Required action: Give the records again exactly, with every character kept.

= = =

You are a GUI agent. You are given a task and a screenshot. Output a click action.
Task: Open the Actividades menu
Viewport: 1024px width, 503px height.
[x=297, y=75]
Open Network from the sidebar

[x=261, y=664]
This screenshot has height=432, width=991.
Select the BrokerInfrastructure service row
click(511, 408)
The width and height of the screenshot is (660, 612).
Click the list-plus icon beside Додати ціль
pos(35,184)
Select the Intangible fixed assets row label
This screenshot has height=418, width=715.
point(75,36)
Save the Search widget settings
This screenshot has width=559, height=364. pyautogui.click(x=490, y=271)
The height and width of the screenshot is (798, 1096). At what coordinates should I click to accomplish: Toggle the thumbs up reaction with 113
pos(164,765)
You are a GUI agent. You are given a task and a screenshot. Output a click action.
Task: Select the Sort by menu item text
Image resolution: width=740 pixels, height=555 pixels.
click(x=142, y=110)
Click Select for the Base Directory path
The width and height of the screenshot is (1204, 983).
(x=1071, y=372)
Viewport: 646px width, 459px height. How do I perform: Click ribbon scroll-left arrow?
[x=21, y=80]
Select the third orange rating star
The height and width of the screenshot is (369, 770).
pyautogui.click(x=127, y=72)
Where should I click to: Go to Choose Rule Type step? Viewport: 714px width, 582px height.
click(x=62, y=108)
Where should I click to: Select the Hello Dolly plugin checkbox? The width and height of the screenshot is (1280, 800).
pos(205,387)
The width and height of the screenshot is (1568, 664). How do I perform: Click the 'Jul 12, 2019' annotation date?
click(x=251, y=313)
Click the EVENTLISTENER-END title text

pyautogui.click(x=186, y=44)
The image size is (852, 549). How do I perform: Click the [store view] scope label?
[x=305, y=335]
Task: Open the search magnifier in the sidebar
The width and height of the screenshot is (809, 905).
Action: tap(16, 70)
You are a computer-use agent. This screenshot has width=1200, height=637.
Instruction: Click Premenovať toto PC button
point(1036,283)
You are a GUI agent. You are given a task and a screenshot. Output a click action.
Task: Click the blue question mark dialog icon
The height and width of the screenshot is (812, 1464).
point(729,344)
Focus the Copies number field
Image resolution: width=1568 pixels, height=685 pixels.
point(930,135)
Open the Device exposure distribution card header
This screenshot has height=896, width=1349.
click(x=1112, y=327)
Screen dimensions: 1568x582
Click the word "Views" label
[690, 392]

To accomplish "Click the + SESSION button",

= = =

Answer area:
You are a GUI agent. You are given a task and a screenshot. Output a click action.
Task: Open the Actividades menu
Viewport: 1024px width, 503px height.
[x=297, y=75]
Open Network from the sidebar

[x=261, y=664]
This screenshot has height=432, width=991.
Select the BrokerInfrastructure service row
click(511, 408)
The width and height of the screenshot is (660, 612).
Click the list-plus icon beside Додати ціль
pos(35,184)
Select the Intangible fixed assets row label
This screenshot has height=418, width=715.
point(75,36)
Save the Search widget settings
This screenshot has width=559, height=364. pyautogui.click(x=490, y=271)
The height and width of the screenshot is (798, 1096). At what coordinates should I click to accomplish: Toggle the thumbs up reaction with 113
pos(164,765)
You are a GUI agent. You are given a task and a screenshot. Output a click action.
Task: Select the Sort by menu item text
Image resolution: width=740 pixels, height=555 pixels.
click(x=142, y=110)
Click Select for the Base Directory path
The width and height of the screenshot is (1204, 983).
(x=1071, y=372)
Viewport: 646px width, 459px height. How do I perform: Click ribbon scroll-left arrow?
[x=21, y=80]
Select the third orange rating star
The height and width of the screenshot is (369, 770).
pyautogui.click(x=127, y=72)
Where should I click to: Go to Choose Rule Type step? Viewport: 714px width, 582px height.
click(x=62, y=108)
Where should I click to: Select the Hello Dolly plugin checkbox? The width and height of the screenshot is (1280, 800).
pos(205,387)
The width and height of the screenshot is (1568, 664). How do I perform: Click the 'Jul 12, 2019' annotation date?
click(x=251, y=313)
Click the EVENTLISTENER-END title text

pyautogui.click(x=186, y=44)
The image size is (852, 549). How do I perform: Click the [store view] scope label?
[x=305, y=335]
Task: Open the search magnifier in the sidebar
The width and height of the screenshot is (809, 905).
Action: tap(16, 70)
You are a computer-use agent. This screenshot has width=1200, height=637.
Instruction: Click Premenovať toto PC button
point(1036,283)
You are a GUI agent. You are given a task and a screenshot. Output a click action.
Task: Click the blue question mark dialog icon
The height and width of the screenshot is (812, 1464).
point(729,344)
Focus the Copies number field
Image resolution: width=1568 pixels, height=685 pixels.
point(930,135)
Open the Device exposure distribution card header
This screenshot has height=896, width=1349.
click(x=1112, y=327)
Screen dimensions: 1568x582
Click the word "Views" label
[690, 392]

To accomplish "Click the + SESSION button",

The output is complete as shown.